The People’s Bank of China has tackled the yuan’s weakness by setting the daily fixing of the managed currency at a high level, significantly higher than expectations and the highest since November.
The Chinese central bank set the so-called reference rate at 7.1087 yuan per dollar on Thursday, a difference of 609 points higher than the average estimate according to a Bloomberg survey. This came after the yuan had depreciated by 1% within the country since the end of last year.
Ken Cheung, chief Asian currency strategist at Mizuho Bank in Hong Kong, stated that :
“the People’s Bank is bolstering its support through the currency’s reference rate in order to shield the yuan from the increasing expectation of monetary policy easing in China. It is expected that the reliance on the reference rate instrument will continue for some time until the country’s economic recovery gains momentum”.
The Chinese yuan has been receiving continuous support from the People’s Bank of China in the form of the daily reference rate of the currency over the past seven months.
The significant gap between the US interest rate and the Chinese interest rate has resulted in a particular advantage for the dollar and reduced the prospects for the country’s currency. Beijing allows the yuan to trade within a 2% margin above or below its reference rate in the domestic market.

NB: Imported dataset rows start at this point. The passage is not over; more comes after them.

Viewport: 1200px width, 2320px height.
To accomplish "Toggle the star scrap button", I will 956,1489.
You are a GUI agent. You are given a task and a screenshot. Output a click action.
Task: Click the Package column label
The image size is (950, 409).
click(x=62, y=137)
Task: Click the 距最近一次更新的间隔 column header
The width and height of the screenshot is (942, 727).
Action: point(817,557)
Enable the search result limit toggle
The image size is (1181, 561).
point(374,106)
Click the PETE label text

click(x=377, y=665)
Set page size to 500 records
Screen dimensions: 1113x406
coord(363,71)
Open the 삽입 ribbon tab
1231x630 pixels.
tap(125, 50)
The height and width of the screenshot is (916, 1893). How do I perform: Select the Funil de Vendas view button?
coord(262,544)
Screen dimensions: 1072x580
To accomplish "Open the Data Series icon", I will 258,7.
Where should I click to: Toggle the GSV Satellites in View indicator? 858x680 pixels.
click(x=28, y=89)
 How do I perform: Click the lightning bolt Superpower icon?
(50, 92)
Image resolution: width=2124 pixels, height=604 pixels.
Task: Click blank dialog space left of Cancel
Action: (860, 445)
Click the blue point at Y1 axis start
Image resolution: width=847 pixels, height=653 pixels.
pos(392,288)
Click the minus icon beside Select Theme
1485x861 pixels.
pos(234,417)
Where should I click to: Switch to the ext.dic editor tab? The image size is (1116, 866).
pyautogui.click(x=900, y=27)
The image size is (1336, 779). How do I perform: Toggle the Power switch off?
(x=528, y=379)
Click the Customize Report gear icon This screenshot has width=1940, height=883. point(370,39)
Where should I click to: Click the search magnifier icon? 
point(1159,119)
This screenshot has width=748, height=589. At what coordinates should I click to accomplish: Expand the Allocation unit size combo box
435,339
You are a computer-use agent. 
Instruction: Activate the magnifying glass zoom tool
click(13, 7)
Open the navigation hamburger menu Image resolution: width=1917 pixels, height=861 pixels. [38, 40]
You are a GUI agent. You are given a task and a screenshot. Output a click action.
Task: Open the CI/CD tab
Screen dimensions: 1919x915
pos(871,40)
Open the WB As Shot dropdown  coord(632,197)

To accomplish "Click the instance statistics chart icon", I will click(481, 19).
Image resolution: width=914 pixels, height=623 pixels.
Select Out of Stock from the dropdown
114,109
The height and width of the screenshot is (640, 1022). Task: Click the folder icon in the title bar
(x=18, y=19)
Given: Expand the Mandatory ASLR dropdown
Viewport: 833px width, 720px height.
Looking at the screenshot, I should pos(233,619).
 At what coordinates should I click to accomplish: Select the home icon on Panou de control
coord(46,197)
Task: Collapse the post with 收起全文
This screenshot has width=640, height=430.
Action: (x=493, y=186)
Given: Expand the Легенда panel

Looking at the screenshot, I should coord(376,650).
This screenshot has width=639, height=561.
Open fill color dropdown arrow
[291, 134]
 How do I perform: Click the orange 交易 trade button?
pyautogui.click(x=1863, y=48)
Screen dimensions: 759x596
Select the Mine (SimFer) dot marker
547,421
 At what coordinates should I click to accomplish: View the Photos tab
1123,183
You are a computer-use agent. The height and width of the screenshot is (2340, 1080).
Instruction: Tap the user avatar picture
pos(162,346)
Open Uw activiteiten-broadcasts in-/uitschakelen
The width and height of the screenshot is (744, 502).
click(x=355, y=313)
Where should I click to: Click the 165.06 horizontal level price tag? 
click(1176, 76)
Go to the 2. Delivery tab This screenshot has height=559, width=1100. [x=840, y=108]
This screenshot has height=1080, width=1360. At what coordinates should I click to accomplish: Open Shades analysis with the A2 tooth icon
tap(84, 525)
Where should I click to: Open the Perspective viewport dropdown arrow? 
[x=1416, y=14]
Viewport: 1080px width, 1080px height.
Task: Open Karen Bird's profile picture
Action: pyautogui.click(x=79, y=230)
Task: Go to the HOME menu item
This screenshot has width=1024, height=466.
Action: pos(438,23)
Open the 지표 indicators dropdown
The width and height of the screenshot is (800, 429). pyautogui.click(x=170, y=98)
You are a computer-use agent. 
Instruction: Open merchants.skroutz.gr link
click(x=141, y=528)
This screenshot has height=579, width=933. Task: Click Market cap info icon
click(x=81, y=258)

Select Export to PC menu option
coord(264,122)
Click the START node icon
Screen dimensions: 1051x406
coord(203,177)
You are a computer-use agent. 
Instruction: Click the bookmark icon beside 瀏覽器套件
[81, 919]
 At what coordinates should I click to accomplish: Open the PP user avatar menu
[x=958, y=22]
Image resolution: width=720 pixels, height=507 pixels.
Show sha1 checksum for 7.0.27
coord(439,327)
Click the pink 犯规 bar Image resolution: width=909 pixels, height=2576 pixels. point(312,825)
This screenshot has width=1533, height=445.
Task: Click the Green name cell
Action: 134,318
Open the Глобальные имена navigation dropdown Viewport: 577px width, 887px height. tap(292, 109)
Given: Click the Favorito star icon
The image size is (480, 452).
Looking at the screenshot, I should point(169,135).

The yuan’s support today coincides with expectations that Beijing will loosen monetary policy next week, which threatens to worsen the weakness of the yuan.
Investors are awaiting the decision to determine whether the People’s Bank will lower interest rates on medium-term loans on Monday or inject additional liquidity into the banking system to boost the economy. China is bolstering support for the yuan following Moody’s downgrade this week.
An official from the central bank stated to state media that the country may reduce the required reserve ratio for banks in order to boost lending, according to a report from Xinhua.
Additionally, the Chinese currency is also facing pressure as local consumer price data is set to be released on Friday, which is expected to expand concerns about contraction.
The People’s Bank, at the end of last month, stated during a meeting of the Monetary Policy Committee that it would generally keep the yuan stable at reasonable levels, preventing excessive fluctuations in one direction.
The yuan’s exchange rate rose by 0.2% to 7.1718 against the dollar in external trading on Thursday, while its local rate increased by about 0.2% to 7.1611 against the US currency.
The yuan continues to weaken and test the patience of the People’s Bank of China as pressure mounts on it due to a decline in Chinese bond yields to their lowest levels in several years amid bets on interest rate cuts.
On the other hand, the minutes of the Federal Reserve’s meeting last week indicated that the United States would maintain higher interest rates for a longer period of time.
Fiona Lim, a senior currency strategist at Malayan Banking Berhad in Singapore, said:
“There are still some upward risks to the dollar-yuan exchange rate, which could reach 7.20. It seems that the People’s Bank is indicating a clear intention to ease its monetary policy, while the Federal Reserve may not be ready to do so at all.”